* **Short problem**: In the records, from the line containing "Screen dimensions: 979x433" through the end, inclusive, swap "toolbar" for "menu bar" and reproduce those lines with nothing else changed. Leave out the pictures.

:: The data

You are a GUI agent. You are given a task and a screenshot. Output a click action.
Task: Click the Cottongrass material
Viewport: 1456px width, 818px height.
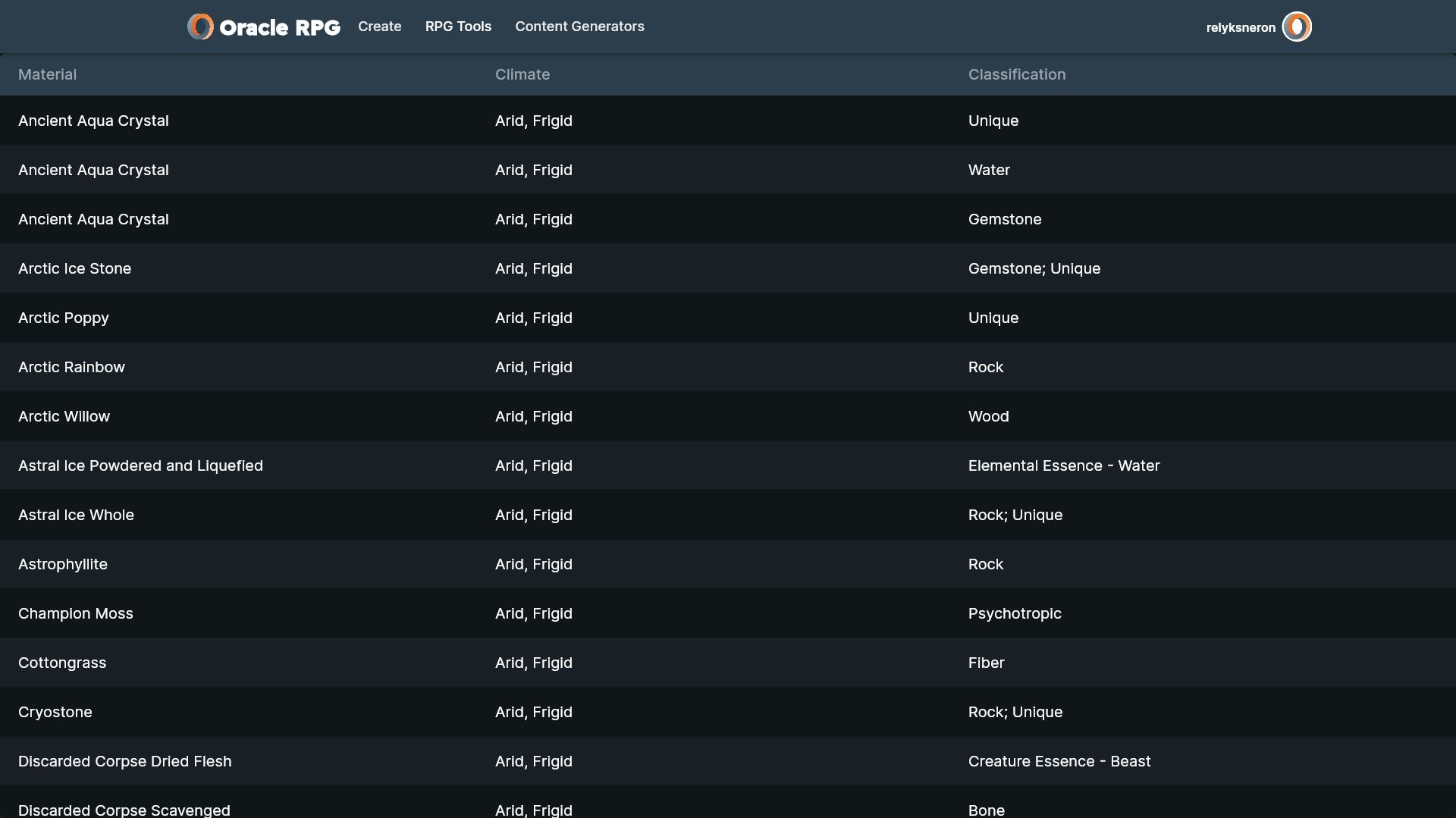click(x=62, y=663)
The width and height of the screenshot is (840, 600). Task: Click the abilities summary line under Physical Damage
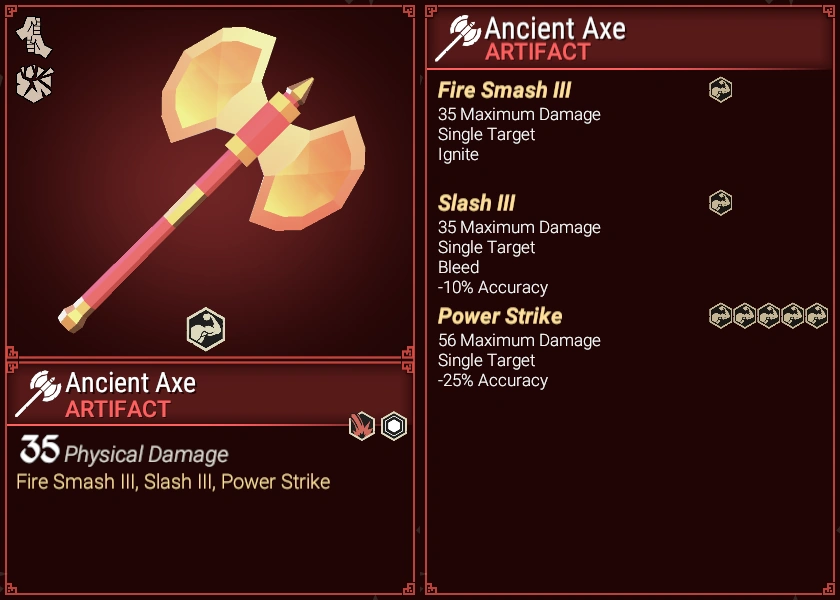[173, 482]
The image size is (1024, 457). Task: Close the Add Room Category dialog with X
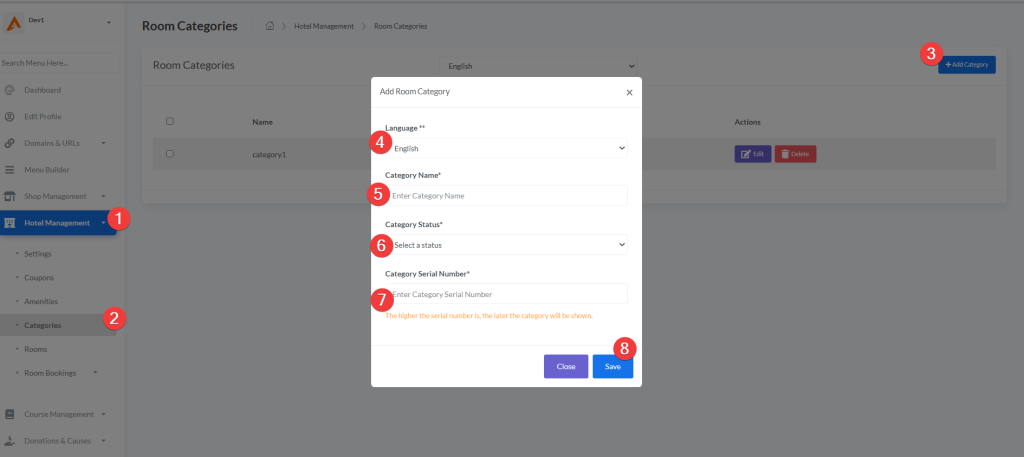pos(629,92)
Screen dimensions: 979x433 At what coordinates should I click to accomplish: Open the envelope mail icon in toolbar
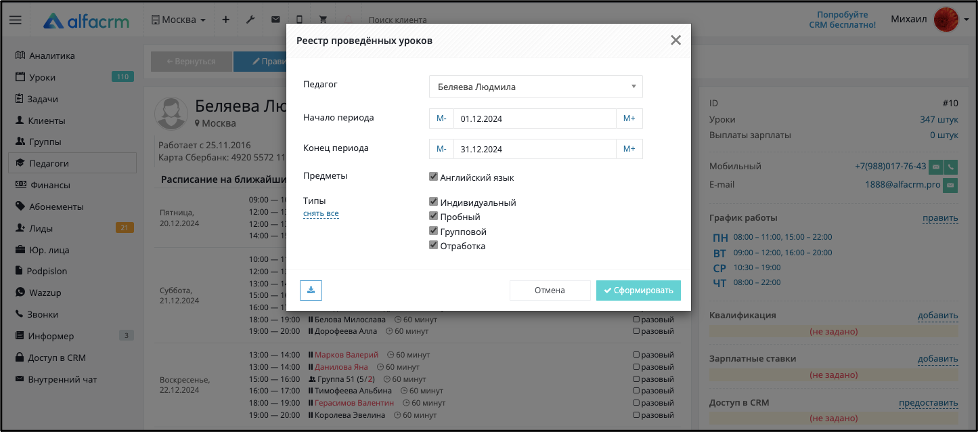point(275,20)
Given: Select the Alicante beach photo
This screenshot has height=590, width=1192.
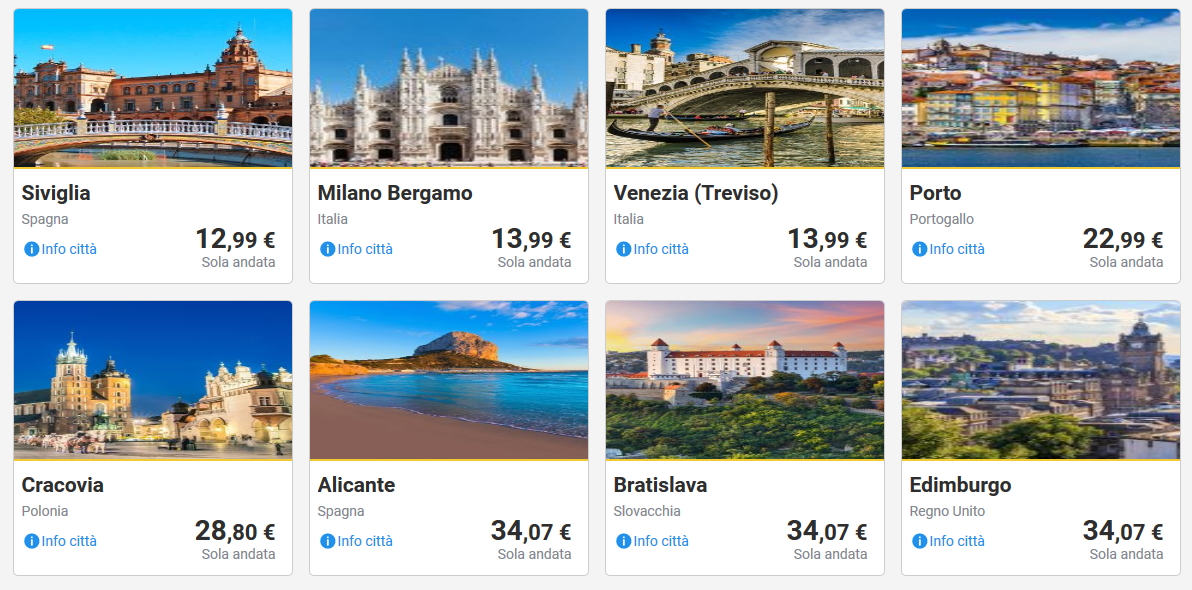Looking at the screenshot, I should point(449,381).

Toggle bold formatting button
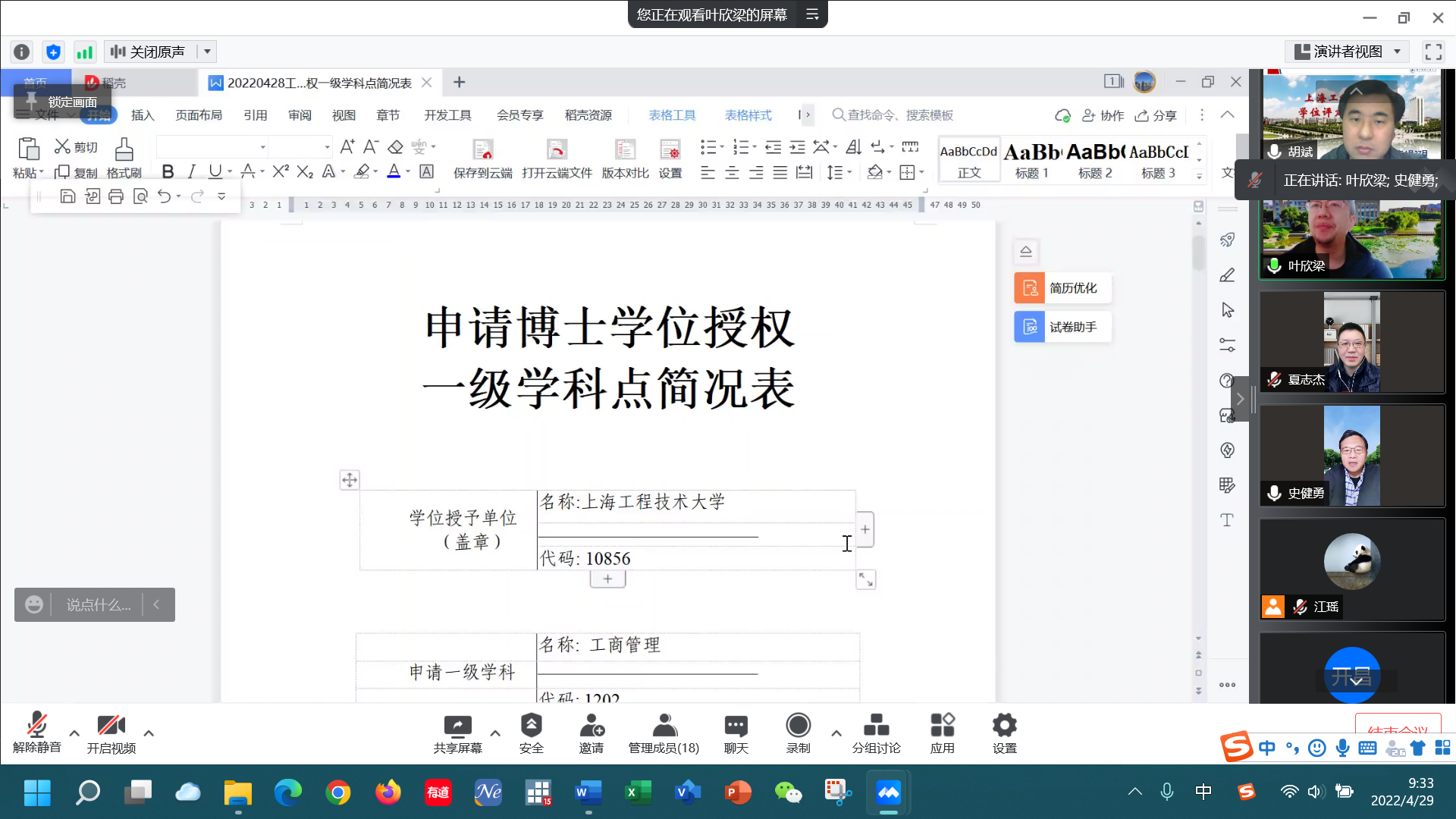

::::

* **Final answer**:
Screen dimensions: 979x433 At what coordinates should I click to accomplish: Open the envelope mail icon in menu bar
point(275,20)
Given: Select the Alicante beach photo
This screenshot has height=590, width=1192.
Looking at the screenshot, I should point(449,381).

Toggle bold formatting button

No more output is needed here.